東芝は、2011年度上期(2011年4~9月)の連結決算を発表した。急激な円高と東日本大震災の影響などにより、デジタルプロダクツ部門と電子デバイス部門を中心に減収となり、全体の売上高は前年同期比5%減の2兆9125億円になった。営業損益は、家庭電器部門が好調で社会インフラ部門も堅調に推移したものの、電子デバイス部門が減益になり、結果として全体の営業利益は前年同期比23%減の802億円になった。

 前年同期比で唯一の増収増益となった家庭電器部門は、省エネ需要の高まりでLED照明や空調機器が特に好調だった。これに構造改革の効果が加わり、営業利益は前年同期に比べて57億円増えて59億円になった。同部門の売上高は、前年同期比4%増の3066億円だった。

 減収減益となった電子デバイス部門は、半導体事業が急激な円高や東日本大震災、NANDフラッシュ・メモリ価格の下落、システムLSIの需要減の影響などを受けた。同部門の半導体事業の売上高は前年同期比13%減の5024億円、営業利益は同48%減の297億円だった。この結果、同部門全体では、売上高が前年同期比11%減の8128億円、営業利益が同35%減の430億円になった。

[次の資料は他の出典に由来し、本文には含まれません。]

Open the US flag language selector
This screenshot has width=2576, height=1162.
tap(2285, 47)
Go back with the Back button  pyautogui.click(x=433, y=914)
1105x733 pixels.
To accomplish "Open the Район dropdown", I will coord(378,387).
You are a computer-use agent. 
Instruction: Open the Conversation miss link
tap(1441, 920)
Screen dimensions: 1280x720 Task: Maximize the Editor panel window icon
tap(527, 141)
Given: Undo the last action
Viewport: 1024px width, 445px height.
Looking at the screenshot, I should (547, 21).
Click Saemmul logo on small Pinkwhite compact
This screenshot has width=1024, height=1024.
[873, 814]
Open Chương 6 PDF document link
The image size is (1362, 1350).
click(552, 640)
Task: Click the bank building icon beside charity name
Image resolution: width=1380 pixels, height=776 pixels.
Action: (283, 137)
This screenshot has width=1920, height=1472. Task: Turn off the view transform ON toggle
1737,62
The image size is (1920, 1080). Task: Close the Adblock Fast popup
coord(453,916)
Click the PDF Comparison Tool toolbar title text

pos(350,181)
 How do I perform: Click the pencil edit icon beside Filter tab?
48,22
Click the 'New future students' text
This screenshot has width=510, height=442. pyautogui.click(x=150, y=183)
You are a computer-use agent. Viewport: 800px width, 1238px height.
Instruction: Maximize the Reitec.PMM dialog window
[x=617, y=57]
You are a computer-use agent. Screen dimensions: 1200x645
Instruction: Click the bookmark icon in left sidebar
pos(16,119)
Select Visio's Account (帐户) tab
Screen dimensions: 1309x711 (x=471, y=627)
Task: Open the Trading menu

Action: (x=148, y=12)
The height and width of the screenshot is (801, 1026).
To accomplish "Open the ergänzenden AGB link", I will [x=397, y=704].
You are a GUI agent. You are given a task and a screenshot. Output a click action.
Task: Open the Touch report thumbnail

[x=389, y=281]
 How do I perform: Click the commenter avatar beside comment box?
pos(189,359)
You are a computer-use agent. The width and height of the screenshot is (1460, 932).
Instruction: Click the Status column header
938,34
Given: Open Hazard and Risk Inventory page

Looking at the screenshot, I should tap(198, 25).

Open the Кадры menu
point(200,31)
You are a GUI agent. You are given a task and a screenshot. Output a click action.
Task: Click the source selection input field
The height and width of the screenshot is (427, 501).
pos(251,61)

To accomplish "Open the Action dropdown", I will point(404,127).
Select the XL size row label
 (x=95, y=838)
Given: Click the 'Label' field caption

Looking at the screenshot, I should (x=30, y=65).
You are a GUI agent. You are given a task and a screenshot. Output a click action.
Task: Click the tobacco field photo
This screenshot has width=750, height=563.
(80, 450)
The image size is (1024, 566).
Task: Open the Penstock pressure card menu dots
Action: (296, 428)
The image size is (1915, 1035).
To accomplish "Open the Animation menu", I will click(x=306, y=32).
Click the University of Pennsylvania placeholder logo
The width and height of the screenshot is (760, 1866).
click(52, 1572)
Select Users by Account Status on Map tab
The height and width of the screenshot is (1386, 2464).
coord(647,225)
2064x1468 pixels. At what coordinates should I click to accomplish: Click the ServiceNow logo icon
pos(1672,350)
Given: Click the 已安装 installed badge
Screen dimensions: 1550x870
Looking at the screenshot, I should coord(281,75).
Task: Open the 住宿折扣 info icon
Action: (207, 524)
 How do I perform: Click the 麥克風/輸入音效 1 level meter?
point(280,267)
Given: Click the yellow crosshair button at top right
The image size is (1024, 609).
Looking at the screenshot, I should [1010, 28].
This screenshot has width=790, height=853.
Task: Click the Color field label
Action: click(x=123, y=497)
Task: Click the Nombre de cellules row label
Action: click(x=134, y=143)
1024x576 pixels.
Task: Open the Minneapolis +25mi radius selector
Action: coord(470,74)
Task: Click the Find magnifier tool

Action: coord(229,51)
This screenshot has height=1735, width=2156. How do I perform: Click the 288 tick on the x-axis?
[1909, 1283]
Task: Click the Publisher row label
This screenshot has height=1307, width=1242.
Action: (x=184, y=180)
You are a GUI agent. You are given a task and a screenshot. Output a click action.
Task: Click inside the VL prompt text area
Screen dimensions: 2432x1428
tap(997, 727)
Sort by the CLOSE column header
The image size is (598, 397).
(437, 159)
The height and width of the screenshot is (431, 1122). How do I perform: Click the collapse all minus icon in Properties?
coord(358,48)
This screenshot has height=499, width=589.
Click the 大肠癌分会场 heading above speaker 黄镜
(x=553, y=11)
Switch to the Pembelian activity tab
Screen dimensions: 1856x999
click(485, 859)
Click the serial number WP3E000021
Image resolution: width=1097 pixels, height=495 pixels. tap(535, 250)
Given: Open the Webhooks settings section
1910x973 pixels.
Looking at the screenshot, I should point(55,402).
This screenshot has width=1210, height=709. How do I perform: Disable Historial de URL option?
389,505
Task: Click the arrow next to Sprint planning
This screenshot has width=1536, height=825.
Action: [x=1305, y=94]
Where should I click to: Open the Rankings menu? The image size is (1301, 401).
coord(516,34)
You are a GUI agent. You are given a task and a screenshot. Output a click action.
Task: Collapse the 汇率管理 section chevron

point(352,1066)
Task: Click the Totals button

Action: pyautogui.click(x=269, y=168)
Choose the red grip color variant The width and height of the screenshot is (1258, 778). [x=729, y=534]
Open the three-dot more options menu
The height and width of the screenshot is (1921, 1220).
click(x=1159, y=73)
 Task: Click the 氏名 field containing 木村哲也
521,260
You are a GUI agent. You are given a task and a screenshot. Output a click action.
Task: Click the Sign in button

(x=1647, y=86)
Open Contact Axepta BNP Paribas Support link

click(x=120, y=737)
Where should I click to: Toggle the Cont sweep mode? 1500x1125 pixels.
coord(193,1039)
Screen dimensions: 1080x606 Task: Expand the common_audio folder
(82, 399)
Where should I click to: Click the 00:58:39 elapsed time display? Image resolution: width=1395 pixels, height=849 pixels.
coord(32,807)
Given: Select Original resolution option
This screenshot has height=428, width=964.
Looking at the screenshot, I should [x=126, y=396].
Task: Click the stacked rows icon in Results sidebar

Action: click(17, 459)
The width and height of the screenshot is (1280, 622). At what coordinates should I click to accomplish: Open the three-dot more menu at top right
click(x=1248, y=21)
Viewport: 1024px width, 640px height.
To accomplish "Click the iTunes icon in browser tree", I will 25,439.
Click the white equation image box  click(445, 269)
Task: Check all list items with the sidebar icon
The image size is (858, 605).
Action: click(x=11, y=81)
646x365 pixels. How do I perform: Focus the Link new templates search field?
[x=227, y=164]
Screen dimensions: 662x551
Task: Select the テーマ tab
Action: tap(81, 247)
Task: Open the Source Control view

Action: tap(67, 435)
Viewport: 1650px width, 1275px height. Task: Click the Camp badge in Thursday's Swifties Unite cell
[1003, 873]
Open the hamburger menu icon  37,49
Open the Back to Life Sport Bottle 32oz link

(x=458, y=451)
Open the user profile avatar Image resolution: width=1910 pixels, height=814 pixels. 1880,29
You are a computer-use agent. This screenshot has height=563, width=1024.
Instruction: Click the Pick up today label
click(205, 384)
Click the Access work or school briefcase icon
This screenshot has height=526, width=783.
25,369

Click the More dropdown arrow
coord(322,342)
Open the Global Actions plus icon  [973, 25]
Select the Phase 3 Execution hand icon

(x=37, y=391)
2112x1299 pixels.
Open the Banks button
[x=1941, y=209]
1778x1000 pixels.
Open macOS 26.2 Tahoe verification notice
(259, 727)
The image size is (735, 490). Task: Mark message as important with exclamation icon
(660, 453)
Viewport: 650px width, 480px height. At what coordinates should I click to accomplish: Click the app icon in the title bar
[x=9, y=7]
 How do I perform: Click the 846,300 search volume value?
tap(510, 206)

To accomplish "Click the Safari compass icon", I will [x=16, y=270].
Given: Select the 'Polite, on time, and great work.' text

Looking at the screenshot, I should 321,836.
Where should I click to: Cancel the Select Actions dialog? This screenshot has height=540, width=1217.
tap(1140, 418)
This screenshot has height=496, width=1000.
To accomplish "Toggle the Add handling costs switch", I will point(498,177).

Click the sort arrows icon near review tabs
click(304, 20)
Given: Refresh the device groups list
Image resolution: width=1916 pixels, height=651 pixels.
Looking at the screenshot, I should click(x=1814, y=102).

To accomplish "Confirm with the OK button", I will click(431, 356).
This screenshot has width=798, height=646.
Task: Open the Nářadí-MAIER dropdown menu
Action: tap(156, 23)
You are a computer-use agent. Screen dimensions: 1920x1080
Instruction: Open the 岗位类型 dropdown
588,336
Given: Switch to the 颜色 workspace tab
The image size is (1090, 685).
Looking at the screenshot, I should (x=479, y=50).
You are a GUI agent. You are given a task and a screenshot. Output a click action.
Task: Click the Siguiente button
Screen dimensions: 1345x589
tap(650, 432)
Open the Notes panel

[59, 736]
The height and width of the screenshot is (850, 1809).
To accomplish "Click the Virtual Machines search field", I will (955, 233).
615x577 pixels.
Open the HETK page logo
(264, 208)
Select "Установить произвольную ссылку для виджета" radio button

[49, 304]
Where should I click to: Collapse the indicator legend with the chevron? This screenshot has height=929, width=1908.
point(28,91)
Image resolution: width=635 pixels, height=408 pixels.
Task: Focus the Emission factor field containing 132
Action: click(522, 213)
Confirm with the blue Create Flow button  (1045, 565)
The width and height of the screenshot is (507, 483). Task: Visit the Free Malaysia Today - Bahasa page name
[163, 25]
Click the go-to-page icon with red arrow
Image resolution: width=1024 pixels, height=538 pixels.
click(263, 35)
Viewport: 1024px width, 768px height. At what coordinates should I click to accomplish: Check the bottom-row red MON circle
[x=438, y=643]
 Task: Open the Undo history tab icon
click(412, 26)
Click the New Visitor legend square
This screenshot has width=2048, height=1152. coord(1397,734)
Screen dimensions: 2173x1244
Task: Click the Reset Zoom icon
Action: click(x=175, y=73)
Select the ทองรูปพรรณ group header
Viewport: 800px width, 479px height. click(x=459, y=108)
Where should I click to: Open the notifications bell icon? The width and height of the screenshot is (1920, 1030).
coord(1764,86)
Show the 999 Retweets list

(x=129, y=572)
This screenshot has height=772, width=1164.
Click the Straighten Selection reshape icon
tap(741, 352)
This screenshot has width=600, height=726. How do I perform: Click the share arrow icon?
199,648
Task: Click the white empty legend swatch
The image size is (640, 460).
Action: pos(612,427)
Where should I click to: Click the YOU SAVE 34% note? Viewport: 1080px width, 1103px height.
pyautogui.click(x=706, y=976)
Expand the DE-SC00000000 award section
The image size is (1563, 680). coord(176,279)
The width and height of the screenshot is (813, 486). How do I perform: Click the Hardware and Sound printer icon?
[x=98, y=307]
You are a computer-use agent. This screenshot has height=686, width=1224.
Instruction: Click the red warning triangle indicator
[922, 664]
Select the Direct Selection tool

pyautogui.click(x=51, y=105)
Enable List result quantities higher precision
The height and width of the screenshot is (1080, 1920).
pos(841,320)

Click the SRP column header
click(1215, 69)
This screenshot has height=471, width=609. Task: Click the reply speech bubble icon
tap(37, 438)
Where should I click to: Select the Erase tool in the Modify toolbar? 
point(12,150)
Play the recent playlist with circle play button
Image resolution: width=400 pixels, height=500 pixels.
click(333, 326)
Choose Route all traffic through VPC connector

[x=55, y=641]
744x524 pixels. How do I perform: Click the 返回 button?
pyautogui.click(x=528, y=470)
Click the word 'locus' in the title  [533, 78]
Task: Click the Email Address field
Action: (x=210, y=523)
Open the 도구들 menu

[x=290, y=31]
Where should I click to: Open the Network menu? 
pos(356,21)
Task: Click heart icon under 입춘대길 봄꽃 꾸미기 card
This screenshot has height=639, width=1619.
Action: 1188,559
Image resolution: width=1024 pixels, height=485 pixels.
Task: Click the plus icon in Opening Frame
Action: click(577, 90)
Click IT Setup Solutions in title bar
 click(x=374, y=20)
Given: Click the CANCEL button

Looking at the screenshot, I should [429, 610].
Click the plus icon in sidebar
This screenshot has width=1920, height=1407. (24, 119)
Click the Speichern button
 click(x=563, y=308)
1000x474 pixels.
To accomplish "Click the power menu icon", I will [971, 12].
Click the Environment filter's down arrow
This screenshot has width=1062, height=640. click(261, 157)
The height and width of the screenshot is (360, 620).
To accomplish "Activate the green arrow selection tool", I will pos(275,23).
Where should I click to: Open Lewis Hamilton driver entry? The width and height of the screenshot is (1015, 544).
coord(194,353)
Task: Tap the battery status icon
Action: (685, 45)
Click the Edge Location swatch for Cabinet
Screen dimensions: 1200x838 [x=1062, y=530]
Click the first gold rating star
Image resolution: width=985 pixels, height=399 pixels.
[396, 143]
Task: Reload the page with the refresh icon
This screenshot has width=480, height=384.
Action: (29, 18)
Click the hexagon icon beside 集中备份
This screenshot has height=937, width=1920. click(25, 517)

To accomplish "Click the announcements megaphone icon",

 2011年度上期が減収減益となったものの、2011年度通期の業績見通しは2011年5月9日に発表した内容を変更しなかった。2011年度下半期に「NANDフラッシュ・メモリだけで900億円の利益が見込める」(東芝)など、従来の業績見通しを達成できるとの判断からだ。
 NANDフラッシュ・メモリは、2011年9月に24nm世代以降の比率が60%に達している。これを2012年3月に85%まで高めるとともに、「スマートフォンの勝ち組と組んで設備の稼働を拡大させる」(東芝)計画である。なお、現時点でNANDフラッシュ・メモリの新しい増産投資は考えていないとした。